EXERCISE BRIEF » In the records that come next, find every line with "computer". Return those lines.

DATA SECTION »
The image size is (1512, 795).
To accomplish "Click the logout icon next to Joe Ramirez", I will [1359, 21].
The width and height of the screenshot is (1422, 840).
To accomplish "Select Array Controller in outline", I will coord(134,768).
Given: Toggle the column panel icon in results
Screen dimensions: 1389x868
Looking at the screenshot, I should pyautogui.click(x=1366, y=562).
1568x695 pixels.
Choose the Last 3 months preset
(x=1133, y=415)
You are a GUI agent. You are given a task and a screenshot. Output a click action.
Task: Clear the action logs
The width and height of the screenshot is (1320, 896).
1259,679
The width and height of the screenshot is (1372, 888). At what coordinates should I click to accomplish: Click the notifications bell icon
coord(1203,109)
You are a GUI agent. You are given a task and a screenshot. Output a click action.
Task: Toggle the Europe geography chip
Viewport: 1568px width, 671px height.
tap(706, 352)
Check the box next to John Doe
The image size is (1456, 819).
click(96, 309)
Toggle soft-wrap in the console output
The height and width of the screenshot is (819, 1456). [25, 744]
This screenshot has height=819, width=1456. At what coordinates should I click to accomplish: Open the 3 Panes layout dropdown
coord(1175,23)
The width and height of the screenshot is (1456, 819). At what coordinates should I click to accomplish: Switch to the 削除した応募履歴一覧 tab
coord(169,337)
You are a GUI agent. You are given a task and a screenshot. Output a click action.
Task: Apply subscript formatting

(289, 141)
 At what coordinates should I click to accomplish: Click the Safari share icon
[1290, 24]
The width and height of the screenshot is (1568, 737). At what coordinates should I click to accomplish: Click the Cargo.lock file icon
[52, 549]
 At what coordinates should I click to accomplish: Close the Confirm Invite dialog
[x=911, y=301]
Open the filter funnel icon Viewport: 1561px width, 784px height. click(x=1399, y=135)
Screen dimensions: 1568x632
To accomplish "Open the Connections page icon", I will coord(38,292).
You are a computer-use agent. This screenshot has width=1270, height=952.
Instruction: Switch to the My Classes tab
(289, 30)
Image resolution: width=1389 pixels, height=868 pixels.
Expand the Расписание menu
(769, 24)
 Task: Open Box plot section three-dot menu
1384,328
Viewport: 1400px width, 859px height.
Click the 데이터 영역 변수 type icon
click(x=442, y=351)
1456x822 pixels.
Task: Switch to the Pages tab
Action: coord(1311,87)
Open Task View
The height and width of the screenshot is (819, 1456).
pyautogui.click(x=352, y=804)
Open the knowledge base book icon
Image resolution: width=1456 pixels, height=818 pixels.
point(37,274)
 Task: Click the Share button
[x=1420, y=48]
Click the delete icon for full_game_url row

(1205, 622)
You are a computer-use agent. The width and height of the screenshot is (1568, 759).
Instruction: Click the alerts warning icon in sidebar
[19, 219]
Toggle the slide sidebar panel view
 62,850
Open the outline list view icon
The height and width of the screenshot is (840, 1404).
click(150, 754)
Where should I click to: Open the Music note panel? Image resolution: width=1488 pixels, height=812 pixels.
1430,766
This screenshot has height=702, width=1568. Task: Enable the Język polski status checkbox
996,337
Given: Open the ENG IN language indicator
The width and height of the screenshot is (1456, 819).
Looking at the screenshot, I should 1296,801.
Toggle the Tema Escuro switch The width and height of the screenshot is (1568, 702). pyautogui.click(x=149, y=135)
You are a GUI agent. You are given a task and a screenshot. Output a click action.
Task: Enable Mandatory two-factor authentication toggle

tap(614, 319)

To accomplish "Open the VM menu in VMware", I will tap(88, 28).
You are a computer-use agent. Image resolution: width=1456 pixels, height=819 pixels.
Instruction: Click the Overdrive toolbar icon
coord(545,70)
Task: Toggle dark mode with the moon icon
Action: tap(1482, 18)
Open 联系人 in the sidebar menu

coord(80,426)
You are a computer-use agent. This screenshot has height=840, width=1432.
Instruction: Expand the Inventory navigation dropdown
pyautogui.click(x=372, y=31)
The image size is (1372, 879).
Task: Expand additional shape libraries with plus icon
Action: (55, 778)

YOUR RESPONSE »
You are a computer-use agent. This screenshot has width=1270, height=952.
You are a computer-use agent. The width and height of the screenshot is (1568, 759).
You are a computer-use agent. Image resolution: width=1456 pixels, height=819 pixels.
You are a computer-use agent. This screenshot has height=840, width=1432.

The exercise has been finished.